When we think of strong leaders, we often picture in our minds’ certain characteristics such as assertiveness, ruthlessness, decisiveness, confidence, and charisma. But the strength of servant leadership comes from a completely different direction. 

Servant leaders lead from the perspective that the organisational strategy is ‘not just about me.’ Servant leaders do not want to be flying solo as leaders that want to promote ‘us not me,’ they want to enable others to share aspects of leadership, roles within leadership. They want to promote working environments driven by collaborative leadership. 

Their strengths are in supporting, facilitating, mentoring, coaching, and promoting to deliver excellence through others stepping up to give of their best. Their strengths lie in strategic and creative thinking, in listening and encouraging, in empathy and humility, and their thinking and strategic approach can lead to significant and long lasting transformation in any organisation.  

Servant leadership can be recognised through specific attitudes and behaviours, through self-leadership and promoting shared leadership.. 

  • It’s listening before speaking 
  • It’s opening up conversations not closing them down 
  • It’s removing obstacles and creating space so others can excel 
  • It’s being creative not blinkered 
  • It’s checking in and allowing others to step up 
  • It’s building trust and a shared sense of purpose 
Think about those times when you have seen servant leadership in action. What worked? What were the barriers to success? 

Servant leadership may appear weak to some people, but it requires significant abilities and capabilities to deliver in practice. It requires leaders to coach others to deliver rather than step in and solve problems; to be collaborative in often very competitive environments and to develop others to shoulder the responsibilities rather than to take all the responsibility and ‘the glory’ themselves. Think about the leaders who’ve impacted you most. Were they the loudest voice in the room? Did they listen more than they spoke? Were they the ones who demonstrated that they believed in you, supported you, and space and opportunity for you to grow? That’s the legacy servant leaders leave, they support effective management and leadership succession, they facilitate people growing within the organisation. They are relationship rather than process driven. 

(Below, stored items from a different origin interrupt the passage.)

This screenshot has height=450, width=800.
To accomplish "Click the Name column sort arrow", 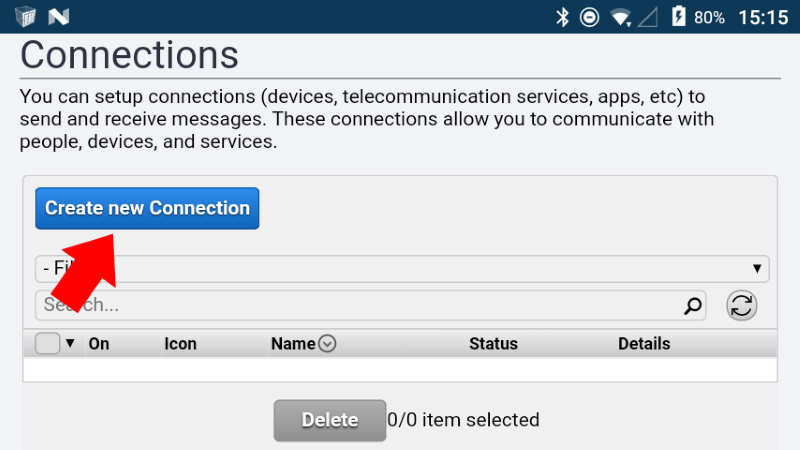I will tap(327, 343).
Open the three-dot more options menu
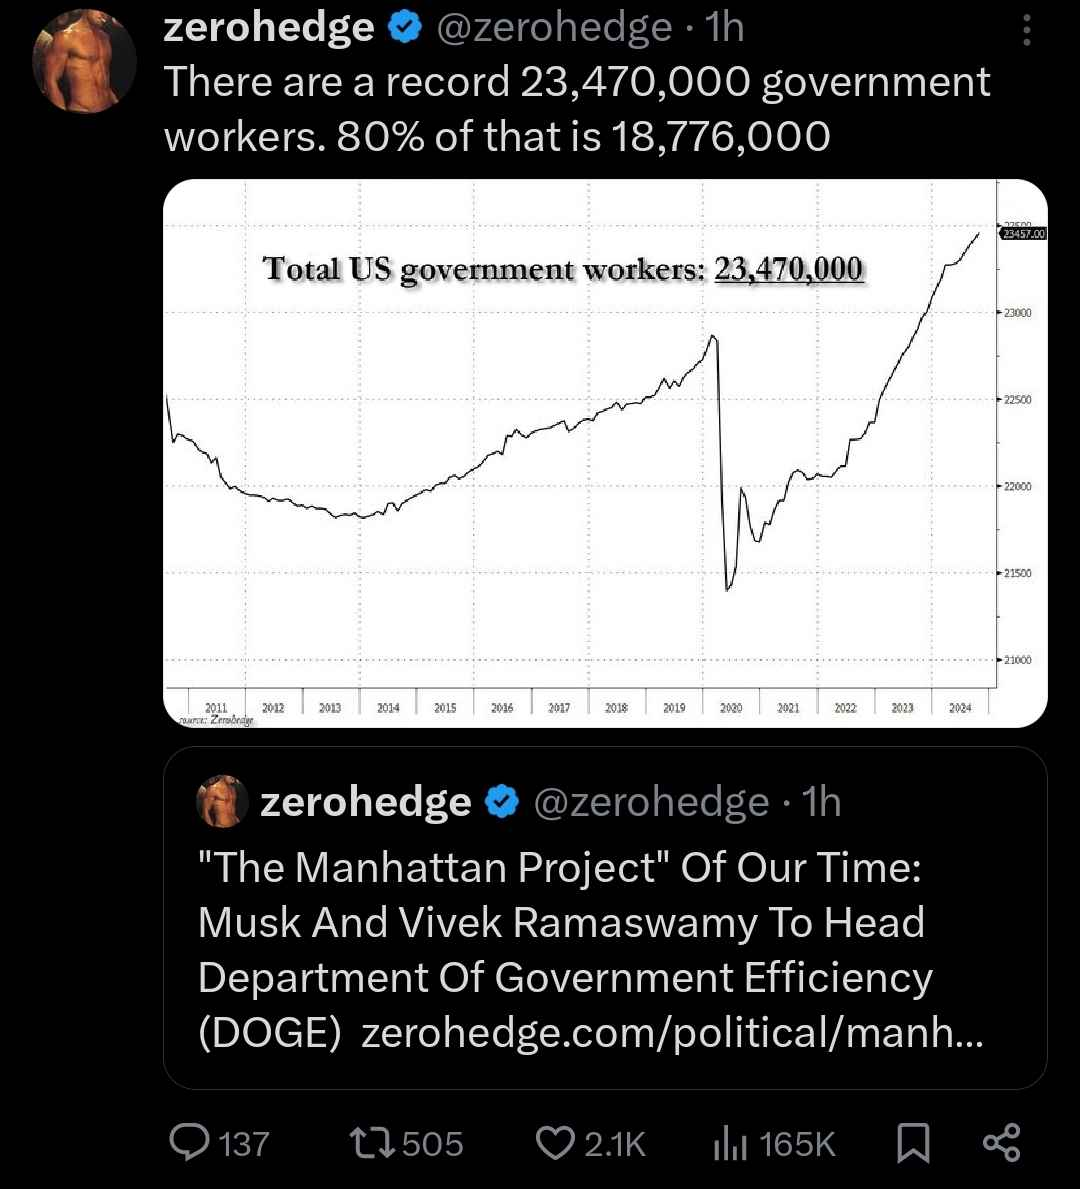 click(x=1026, y=30)
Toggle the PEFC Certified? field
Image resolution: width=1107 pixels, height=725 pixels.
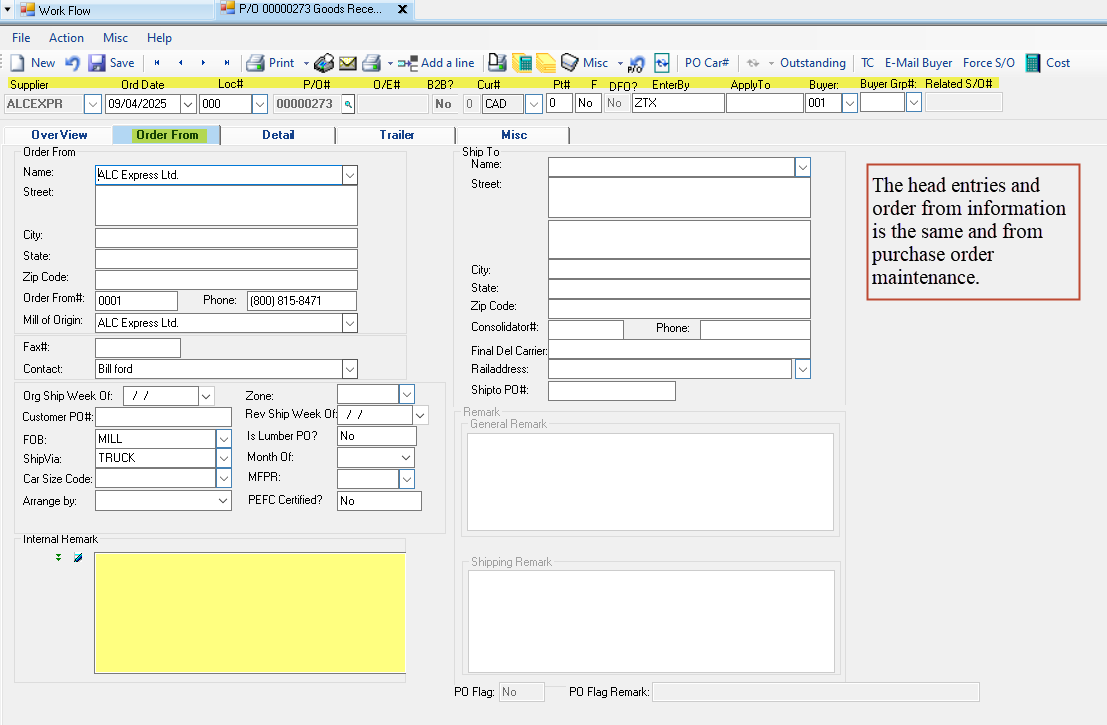pos(378,501)
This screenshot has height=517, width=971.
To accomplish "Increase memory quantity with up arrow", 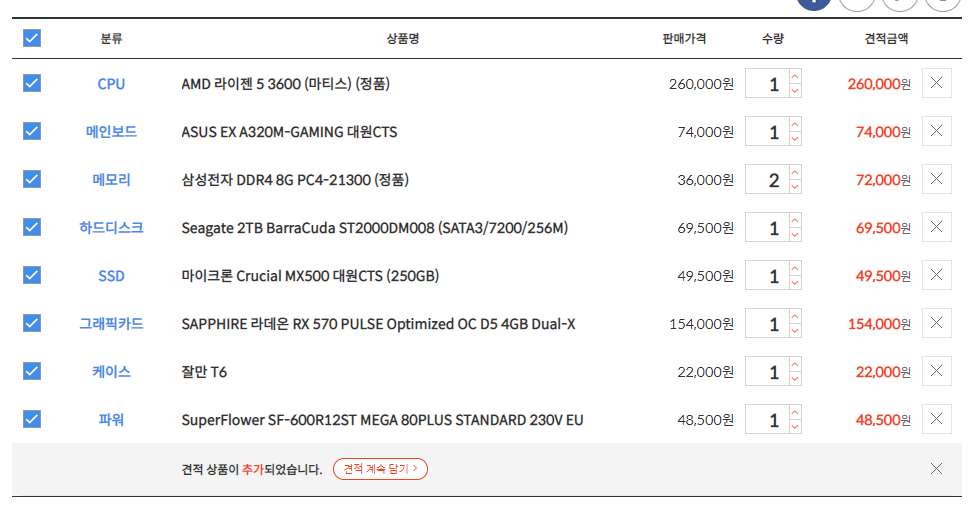I will (795, 172).
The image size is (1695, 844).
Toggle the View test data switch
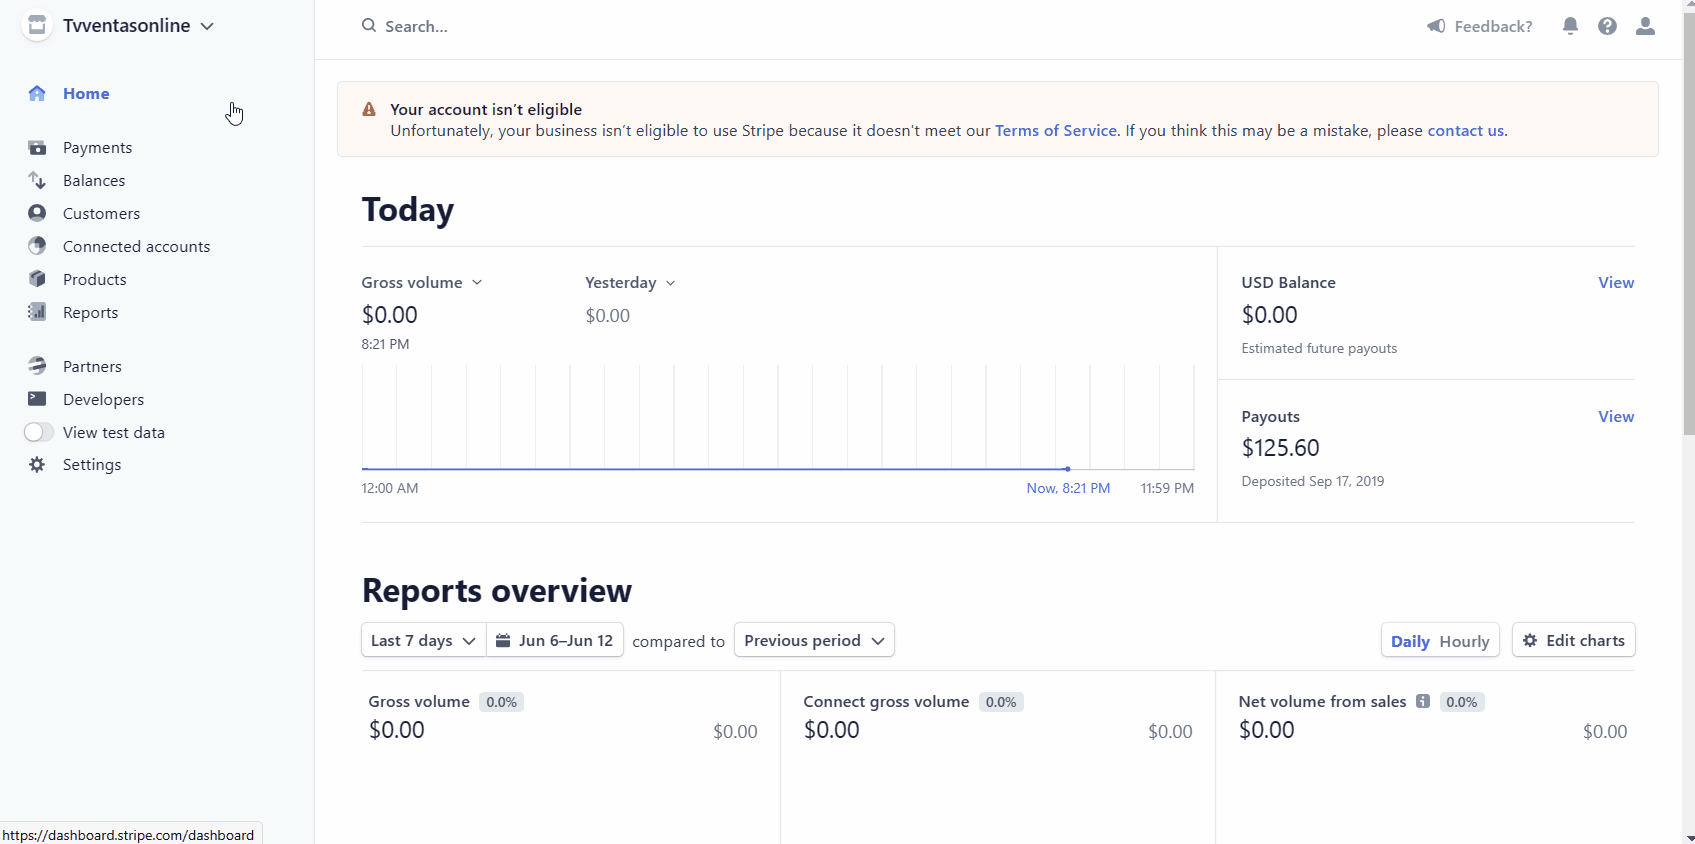coord(39,432)
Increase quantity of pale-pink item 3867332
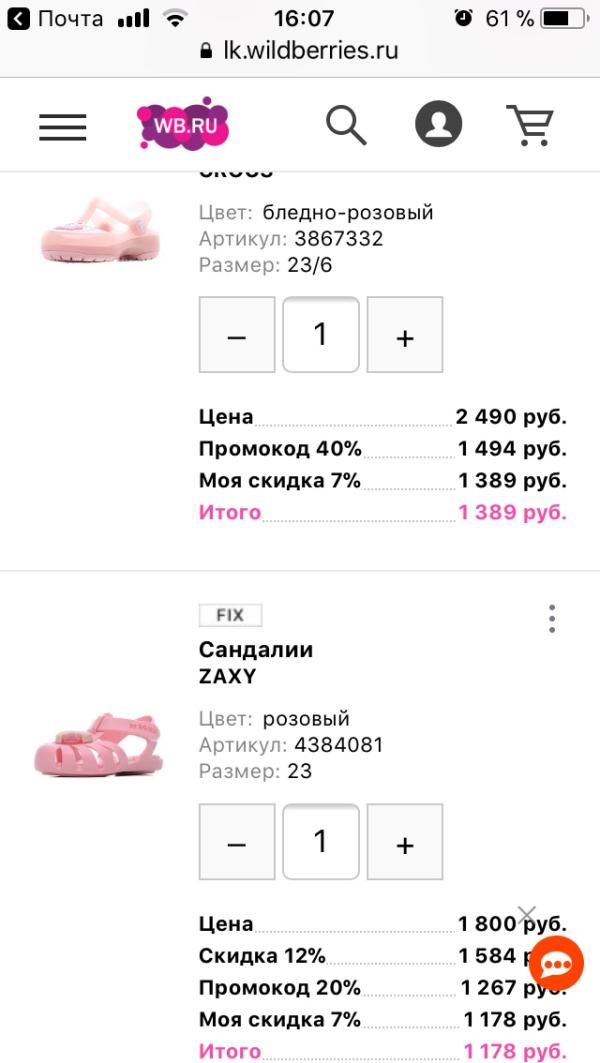This screenshot has width=600, height=1063. click(x=405, y=335)
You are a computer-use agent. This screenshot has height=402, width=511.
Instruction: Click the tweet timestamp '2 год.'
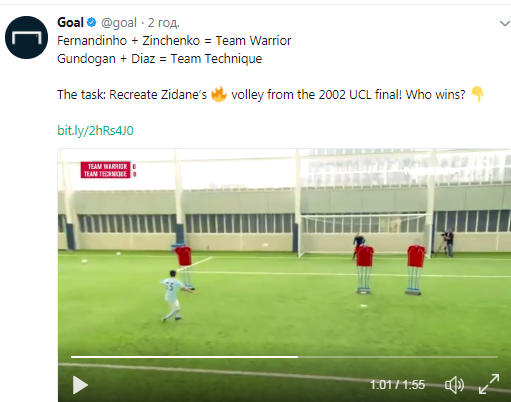click(x=164, y=23)
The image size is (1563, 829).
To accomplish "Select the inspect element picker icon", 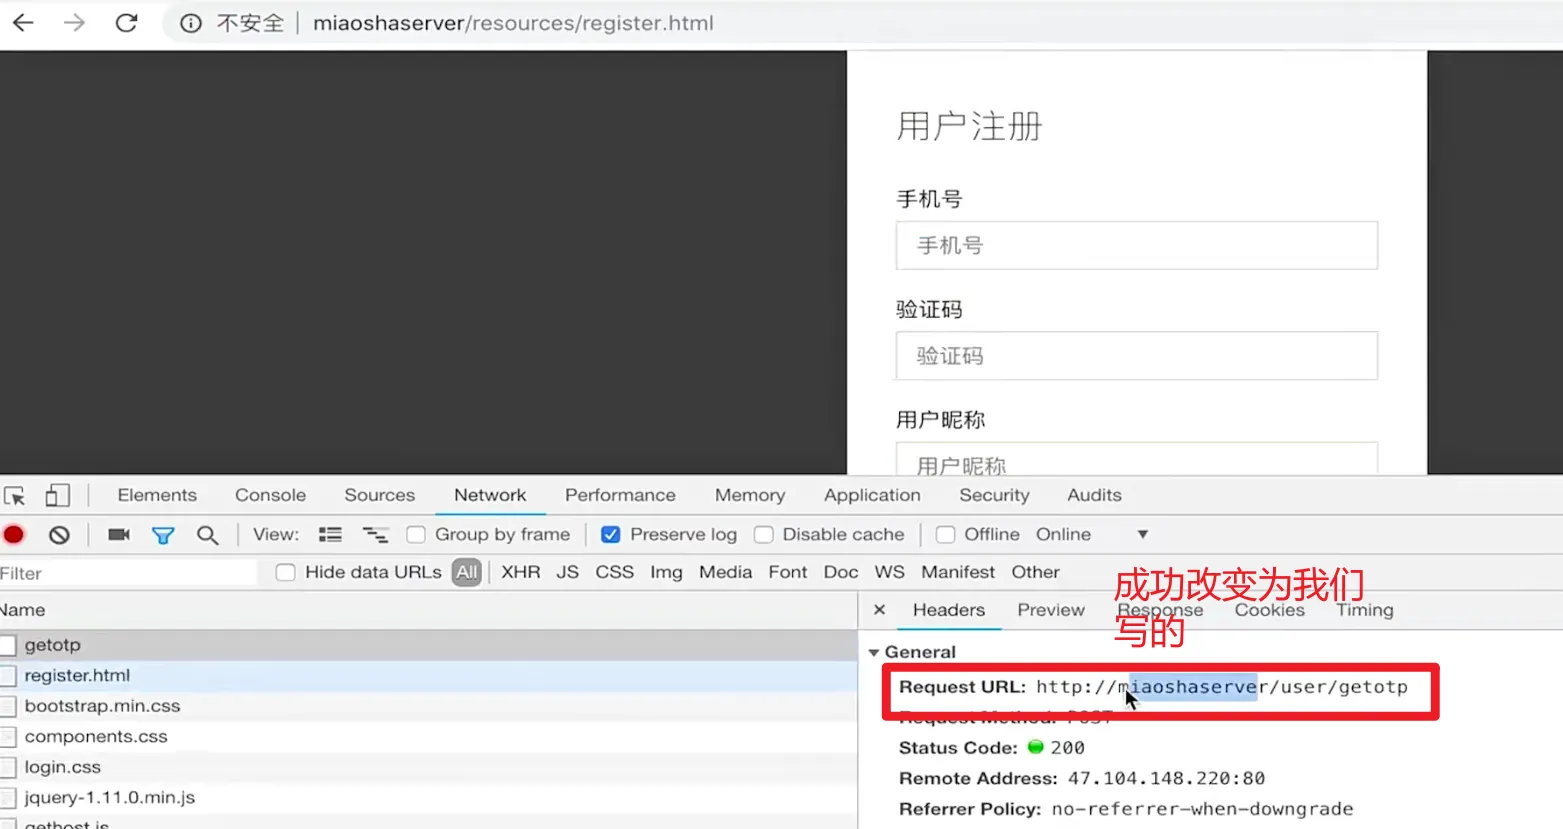I will tap(15, 496).
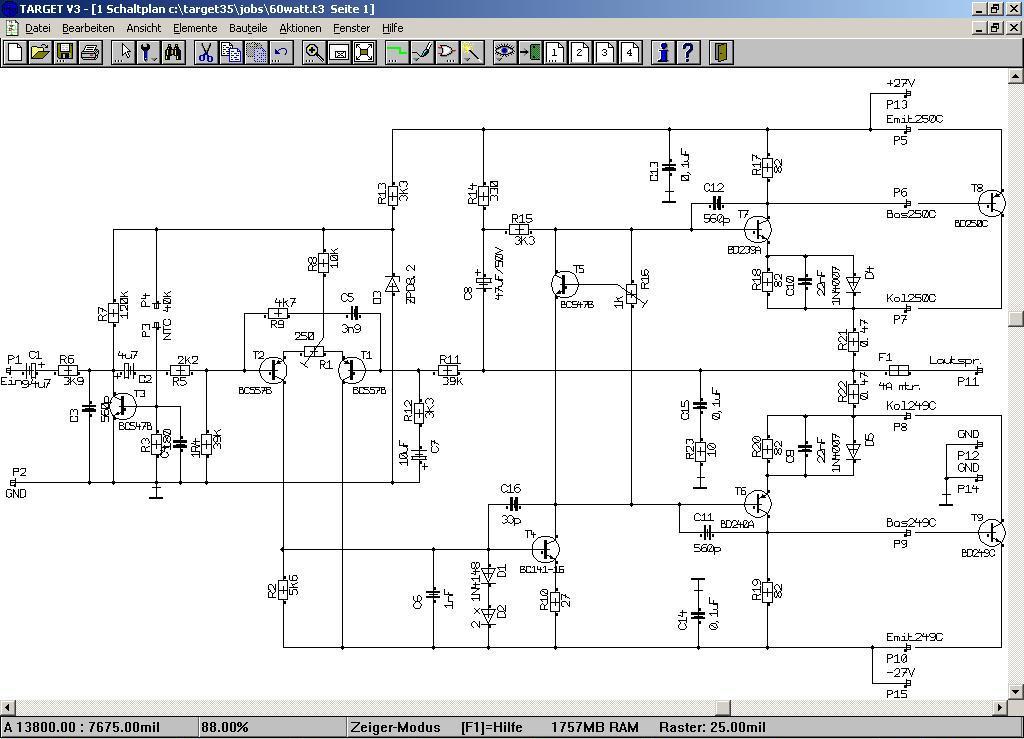Print the schematic using the printer icon
Viewport: 1024px width, 739px height.
pos(91,52)
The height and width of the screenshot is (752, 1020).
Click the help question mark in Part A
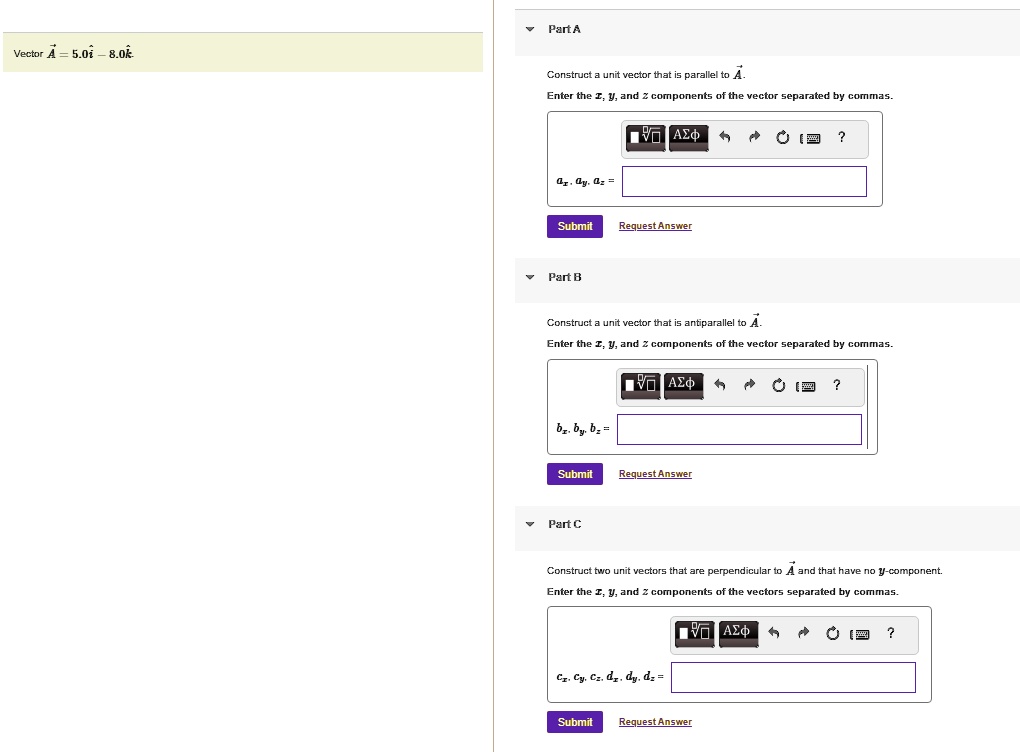pyautogui.click(x=841, y=138)
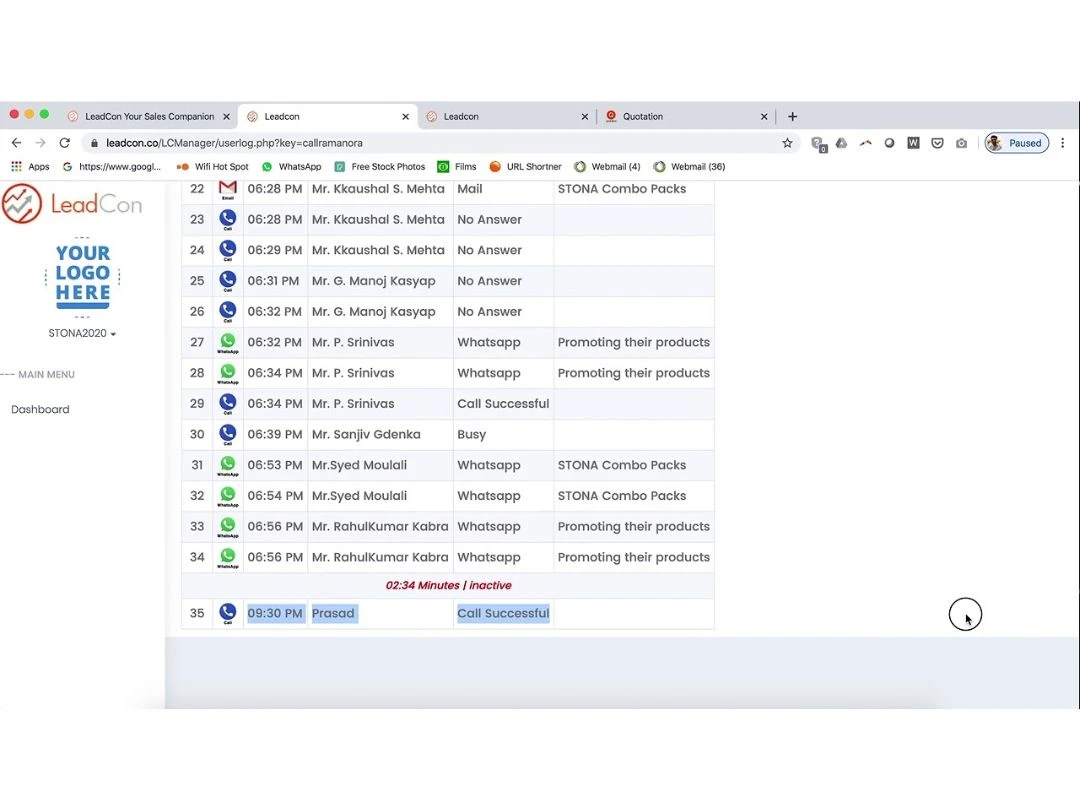Open Dashboard from the main menu
This screenshot has width=1080, height=810.
coord(40,409)
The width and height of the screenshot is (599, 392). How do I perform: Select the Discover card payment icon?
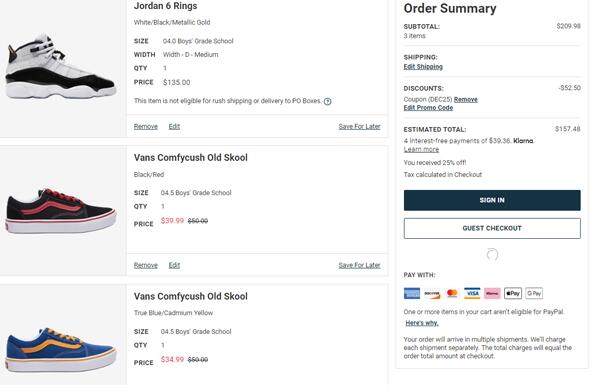[432, 293]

If you want to lead with the quiet strength of a servant leader, start small: 
  • Ask your team the right questions and really listen to their replies. 
  • Let others own the strategies and meetings and guide not dictate. 
  • Encourage others to own their work and their decisions and to celebrate their successes 
Servant leadership is calm, consistent, connected and collaborative and enables collective ownership of discussions, decisions and direction. It enables rather than stifles; opens up rather than shuts down.